▶ YOUR GOAL
In the saved entries below, swap every "Locate an element" for "Find an element" and give the entries back with nothing else changed.

[Saved entries]
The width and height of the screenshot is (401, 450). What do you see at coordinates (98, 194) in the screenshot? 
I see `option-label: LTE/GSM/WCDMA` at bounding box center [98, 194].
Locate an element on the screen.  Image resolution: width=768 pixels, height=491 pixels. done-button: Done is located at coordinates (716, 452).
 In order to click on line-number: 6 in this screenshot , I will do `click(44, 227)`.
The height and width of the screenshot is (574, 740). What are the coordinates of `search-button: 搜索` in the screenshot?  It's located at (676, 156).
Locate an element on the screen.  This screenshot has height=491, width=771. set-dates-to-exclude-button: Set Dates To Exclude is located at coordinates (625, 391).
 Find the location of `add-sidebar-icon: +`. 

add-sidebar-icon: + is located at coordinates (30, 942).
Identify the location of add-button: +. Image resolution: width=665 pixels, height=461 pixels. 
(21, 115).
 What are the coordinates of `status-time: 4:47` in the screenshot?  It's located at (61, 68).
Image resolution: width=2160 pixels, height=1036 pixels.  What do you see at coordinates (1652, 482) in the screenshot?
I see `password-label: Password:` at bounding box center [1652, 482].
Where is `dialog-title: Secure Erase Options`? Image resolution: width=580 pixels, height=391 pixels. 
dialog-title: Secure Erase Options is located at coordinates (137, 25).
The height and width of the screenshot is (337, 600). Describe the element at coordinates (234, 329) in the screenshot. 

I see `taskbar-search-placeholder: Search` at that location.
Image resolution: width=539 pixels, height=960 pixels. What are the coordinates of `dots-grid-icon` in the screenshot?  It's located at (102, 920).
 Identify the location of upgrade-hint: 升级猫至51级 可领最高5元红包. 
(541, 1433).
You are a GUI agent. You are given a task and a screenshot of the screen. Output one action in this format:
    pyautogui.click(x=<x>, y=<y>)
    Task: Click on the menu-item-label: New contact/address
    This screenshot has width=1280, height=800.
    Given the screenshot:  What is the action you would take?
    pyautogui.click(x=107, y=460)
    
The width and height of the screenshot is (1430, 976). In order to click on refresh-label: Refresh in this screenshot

▶ RESULT OF THIS TASK
The width and height of the screenshot is (401, 450). What do you see at coordinates (98, 194) in the screenshot? 
I see `option-label: LTE/GSM/WCDMA` at bounding box center [98, 194].
Find an element on the screen.  Image resolution: width=768 pixels, height=491 pixels. done-button: Done is located at coordinates (716, 452).
 In order to click on line-number: 6 in this screenshot , I will do `click(44, 227)`.
The height and width of the screenshot is (574, 740). What are the coordinates of `search-button: 搜索` in the screenshot?  It's located at (676, 156).
Find an element on the screen.  This screenshot has height=491, width=771. set-dates-to-exclude-button: Set Dates To Exclude is located at coordinates (625, 391).
 Find the location of `add-sidebar-icon: +`. 

add-sidebar-icon: + is located at coordinates (30, 942).
Identify the location of add-button: +. Image resolution: width=665 pixels, height=461 pixels. 
(21, 115).
 What are the coordinates of `status-time: 4:47` in the screenshot?  It's located at (61, 68).
Image resolution: width=2160 pixels, height=1036 pixels.  What do you see at coordinates (1652, 482) in the screenshot?
I see `password-label: Password:` at bounding box center [1652, 482].
Where is `dialog-title: Secure Erase Options`? Image resolution: width=580 pixels, height=391 pixels. 
dialog-title: Secure Erase Options is located at coordinates (137, 25).
The height and width of the screenshot is (337, 600). Describe the element at coordinates (234, 329) in the screenshot. 

I see `taskbar-search-placeholder: Search` at that location.
Image resolution: width=539 pixels, height=960 pixels. What are the coordinates of `dots-grid-icon` in the screenshot?  It's located at (102, 920).
 Identify the location of upgrade-hint: 升级猫至51级 可领最高5元红包. 
(541, 1433).
You are a GUI agent. You are given a task and a screenshot of the screen. Output one action in this format:
    pyautogui.click(x=<x>, y=<y>)
    Task: Click on the menu-item-label: New contact/address
    This screenshot has width=1280, height=800.
    Given the screenshot:  What is the action you would take?
    pyautogui.click(x=107, y=460)
    
The width and height of the screenshot is (1430, 976). In order to click on refresh-label: Refresh in this screenshot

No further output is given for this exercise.